Corporate tax complexity forces corporations large and small to employ armies of accountants and lawyers just to comply with the tax code (and to seek out its many loopholes). Commonsense corporate tax reform would lower their costs. Even if only half the gains were passed on to consumers, the average household could save $230 per year.
Repealing the crude oil export restriction would also lower the price of gas by 12 cents per gallon. That’s just a minor side benefit of repeal, which would also create jobs and increase incomes as well. But the average household will welcome an extra $227 per year.
The Sugar Program and Federal Milk Marketing Orders transfer money from consumers to wealthy landowners by raising the prices of staple foods. A gallon of milk would be 49 cents cheaper with a competitive milk market, and a pound of sugar would be 28 cents cheaper. Consumers would save 16 cents a pound on butter and four cents on a box of breakfast cereal. Each reform would save the average household $29 per year.
Cement production regulation is just one example of the many ways that the Environmental Protection Agency imposes high costs on consumers.

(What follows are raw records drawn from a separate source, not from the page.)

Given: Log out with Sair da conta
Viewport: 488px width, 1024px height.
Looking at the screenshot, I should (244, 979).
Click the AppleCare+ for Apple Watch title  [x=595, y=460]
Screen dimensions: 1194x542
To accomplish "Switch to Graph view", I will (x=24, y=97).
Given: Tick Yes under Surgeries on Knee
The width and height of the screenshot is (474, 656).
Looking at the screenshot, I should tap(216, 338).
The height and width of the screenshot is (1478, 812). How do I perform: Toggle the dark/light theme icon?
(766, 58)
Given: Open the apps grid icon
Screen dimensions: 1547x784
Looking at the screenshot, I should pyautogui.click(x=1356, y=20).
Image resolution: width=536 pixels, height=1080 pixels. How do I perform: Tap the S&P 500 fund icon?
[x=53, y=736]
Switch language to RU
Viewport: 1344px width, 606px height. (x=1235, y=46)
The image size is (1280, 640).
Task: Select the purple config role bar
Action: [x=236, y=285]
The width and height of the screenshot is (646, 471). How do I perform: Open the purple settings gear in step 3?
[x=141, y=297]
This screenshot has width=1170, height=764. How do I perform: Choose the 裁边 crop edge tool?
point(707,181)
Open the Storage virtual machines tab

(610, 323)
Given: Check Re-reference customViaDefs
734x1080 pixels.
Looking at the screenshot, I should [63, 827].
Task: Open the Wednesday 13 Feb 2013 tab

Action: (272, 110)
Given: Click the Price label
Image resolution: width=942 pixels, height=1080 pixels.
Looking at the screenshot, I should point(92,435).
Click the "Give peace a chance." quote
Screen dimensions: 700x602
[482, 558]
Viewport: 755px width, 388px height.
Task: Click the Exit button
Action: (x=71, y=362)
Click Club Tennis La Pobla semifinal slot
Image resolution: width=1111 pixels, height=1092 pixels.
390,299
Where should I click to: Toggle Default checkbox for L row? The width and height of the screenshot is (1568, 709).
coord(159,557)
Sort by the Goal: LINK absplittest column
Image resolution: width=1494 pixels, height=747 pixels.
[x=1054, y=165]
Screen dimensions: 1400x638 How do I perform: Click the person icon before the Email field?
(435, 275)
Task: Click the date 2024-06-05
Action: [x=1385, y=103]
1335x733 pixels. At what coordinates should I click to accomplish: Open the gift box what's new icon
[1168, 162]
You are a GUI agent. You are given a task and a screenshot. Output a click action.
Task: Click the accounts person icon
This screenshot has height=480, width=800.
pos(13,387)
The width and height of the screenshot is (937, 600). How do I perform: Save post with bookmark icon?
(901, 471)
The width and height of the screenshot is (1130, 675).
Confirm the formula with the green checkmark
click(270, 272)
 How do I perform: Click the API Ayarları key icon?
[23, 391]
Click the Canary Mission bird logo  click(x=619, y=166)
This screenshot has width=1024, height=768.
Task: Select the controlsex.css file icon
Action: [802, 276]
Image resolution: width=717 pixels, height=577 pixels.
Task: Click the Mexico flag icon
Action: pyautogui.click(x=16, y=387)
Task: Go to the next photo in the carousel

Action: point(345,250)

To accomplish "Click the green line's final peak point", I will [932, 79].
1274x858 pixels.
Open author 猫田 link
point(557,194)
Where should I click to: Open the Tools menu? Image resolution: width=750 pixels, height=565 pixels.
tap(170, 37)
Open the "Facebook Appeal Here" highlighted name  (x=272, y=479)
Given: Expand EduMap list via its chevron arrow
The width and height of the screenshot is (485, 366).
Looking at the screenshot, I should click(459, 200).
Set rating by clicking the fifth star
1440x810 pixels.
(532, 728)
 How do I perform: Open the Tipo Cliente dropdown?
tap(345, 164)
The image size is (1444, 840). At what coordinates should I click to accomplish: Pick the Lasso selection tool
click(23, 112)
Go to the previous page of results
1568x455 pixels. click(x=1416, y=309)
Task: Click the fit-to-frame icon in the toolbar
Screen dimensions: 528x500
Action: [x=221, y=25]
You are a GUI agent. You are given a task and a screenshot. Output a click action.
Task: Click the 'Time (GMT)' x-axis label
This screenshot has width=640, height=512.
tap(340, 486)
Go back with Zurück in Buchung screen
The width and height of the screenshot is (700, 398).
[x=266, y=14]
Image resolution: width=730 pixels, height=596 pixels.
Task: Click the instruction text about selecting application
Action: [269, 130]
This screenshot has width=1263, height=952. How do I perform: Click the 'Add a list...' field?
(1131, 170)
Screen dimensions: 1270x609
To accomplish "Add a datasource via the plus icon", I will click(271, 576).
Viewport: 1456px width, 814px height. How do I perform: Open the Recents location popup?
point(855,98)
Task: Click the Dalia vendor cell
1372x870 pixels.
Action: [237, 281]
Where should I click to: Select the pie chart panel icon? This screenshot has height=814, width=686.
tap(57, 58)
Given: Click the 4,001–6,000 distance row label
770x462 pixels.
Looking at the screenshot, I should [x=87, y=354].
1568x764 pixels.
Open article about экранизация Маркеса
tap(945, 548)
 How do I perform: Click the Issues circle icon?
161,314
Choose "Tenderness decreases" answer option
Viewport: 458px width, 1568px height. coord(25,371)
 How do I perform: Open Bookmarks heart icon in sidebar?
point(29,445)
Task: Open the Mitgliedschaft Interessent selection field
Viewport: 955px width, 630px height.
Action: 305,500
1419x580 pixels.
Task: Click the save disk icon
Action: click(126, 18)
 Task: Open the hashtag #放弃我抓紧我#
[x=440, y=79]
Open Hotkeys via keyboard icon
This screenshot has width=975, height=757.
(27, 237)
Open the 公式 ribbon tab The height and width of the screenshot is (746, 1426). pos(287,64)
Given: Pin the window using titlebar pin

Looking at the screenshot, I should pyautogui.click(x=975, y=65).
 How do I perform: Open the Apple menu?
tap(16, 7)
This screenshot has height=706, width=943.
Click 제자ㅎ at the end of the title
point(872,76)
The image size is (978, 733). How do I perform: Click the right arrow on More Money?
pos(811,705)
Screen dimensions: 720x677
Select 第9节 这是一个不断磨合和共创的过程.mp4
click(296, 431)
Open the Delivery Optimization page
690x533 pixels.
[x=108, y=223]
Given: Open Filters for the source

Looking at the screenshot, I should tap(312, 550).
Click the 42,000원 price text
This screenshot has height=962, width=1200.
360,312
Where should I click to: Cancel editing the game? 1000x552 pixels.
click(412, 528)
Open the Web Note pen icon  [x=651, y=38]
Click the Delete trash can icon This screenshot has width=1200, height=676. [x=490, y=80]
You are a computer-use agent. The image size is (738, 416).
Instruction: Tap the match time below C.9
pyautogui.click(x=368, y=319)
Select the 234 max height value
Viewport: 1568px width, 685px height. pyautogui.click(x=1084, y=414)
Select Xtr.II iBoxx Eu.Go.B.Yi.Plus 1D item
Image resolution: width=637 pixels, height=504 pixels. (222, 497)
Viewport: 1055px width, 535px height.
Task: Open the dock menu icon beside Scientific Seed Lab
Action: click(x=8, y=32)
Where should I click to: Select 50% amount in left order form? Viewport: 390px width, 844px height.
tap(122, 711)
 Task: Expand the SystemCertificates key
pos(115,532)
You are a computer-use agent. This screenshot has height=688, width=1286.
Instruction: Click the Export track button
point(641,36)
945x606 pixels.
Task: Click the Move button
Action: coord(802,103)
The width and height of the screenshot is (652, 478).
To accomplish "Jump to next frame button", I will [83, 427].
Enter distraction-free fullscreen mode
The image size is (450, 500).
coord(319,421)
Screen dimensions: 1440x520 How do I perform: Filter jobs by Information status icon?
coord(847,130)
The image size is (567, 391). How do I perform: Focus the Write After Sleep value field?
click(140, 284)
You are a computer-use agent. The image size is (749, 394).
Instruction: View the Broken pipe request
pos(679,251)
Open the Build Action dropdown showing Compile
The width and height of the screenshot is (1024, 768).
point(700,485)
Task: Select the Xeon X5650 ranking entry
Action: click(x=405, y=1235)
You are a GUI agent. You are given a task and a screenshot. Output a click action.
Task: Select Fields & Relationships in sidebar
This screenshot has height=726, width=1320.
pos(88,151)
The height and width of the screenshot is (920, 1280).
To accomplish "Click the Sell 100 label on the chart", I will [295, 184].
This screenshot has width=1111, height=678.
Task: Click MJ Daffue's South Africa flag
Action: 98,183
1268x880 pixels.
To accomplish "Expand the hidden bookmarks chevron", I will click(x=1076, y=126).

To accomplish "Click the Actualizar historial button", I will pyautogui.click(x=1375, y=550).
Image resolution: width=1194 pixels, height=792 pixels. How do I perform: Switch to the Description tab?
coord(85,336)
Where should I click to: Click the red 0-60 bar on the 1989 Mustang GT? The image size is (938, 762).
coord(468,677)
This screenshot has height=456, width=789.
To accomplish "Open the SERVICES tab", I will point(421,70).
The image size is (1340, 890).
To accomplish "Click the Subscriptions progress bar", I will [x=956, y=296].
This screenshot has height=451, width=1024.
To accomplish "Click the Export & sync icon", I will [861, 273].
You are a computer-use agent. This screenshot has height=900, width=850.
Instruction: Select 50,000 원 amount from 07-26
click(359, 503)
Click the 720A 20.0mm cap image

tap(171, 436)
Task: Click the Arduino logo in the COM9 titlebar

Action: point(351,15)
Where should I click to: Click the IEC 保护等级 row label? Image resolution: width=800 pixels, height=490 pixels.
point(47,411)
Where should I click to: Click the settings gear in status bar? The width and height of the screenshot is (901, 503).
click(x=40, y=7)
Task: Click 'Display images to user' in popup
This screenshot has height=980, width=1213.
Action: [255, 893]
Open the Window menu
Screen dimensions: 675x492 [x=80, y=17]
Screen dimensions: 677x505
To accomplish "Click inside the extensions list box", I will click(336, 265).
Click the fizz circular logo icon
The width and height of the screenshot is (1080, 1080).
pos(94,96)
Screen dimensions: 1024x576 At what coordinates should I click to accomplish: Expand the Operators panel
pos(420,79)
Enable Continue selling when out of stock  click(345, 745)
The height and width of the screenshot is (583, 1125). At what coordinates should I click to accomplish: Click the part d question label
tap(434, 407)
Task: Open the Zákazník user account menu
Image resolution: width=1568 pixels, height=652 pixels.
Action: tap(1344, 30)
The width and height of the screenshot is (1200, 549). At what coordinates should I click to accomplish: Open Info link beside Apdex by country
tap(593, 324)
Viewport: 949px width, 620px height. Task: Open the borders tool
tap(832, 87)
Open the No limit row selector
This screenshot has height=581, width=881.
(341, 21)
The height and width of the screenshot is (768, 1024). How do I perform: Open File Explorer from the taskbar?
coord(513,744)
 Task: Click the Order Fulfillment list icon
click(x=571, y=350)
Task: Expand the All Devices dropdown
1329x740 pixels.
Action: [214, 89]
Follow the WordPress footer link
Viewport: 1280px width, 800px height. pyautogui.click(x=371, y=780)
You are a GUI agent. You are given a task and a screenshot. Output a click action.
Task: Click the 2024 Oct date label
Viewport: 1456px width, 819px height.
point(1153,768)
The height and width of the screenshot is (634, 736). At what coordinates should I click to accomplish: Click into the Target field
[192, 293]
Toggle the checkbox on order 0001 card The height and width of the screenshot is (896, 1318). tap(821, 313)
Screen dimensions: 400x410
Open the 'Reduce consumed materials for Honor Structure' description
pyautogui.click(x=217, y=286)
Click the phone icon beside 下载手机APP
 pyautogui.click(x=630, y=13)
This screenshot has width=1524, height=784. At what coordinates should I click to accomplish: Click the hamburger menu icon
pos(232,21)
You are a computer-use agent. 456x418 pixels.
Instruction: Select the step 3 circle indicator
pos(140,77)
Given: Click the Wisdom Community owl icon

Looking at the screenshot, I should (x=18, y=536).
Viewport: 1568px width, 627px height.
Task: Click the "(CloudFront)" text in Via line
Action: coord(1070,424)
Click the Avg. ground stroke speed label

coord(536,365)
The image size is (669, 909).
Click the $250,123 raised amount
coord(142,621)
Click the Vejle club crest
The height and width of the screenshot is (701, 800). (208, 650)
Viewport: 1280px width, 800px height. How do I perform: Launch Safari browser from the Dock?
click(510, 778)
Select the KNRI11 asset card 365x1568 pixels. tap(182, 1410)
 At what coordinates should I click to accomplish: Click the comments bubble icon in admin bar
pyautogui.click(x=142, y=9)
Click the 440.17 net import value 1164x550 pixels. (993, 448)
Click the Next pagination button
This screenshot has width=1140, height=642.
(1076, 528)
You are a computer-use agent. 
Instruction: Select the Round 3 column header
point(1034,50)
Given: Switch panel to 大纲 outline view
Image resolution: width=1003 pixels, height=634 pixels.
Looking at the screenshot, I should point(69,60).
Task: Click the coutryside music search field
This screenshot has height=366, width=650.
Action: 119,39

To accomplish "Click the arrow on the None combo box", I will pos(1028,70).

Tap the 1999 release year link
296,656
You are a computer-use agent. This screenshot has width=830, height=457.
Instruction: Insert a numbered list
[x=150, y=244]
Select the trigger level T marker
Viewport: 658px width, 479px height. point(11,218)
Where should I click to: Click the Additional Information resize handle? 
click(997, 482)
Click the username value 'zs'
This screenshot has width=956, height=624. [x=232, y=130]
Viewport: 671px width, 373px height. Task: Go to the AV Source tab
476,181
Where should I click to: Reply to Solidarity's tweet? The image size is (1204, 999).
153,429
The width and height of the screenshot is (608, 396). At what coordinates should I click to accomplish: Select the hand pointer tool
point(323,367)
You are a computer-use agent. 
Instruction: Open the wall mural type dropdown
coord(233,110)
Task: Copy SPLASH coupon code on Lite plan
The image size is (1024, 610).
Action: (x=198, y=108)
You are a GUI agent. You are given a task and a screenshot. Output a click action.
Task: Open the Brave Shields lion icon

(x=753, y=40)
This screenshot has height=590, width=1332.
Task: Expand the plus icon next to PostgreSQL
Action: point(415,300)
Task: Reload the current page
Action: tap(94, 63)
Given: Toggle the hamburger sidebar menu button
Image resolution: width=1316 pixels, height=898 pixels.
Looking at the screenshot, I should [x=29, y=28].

Regulation has made it much more expensive to build a cement factory, allowing the existing plants to behave like monopolies. They pass on the costs of regulation to consumers and then some. Going back to the 1990 level of regulation in the cement industry would save the average household $14 a year. The broader lesson is that environmental regulations should be subjected to rigorous cost-benefit analysis.
Twelve steps toward economic freedom and away from cronyism and overregulation would save the average American household $4,440. Congress can make a difference, but so can state capitols and town halls around the country.
There are benefits to economic freedom that are not discussed in this op-ed: more jobs, higher wages, and less volatility in the housing market, for instance. More deeply, economic freedom is a civic virtue in itself—lower prices and greater prosperity are the fruit of individual liberty, not its justification.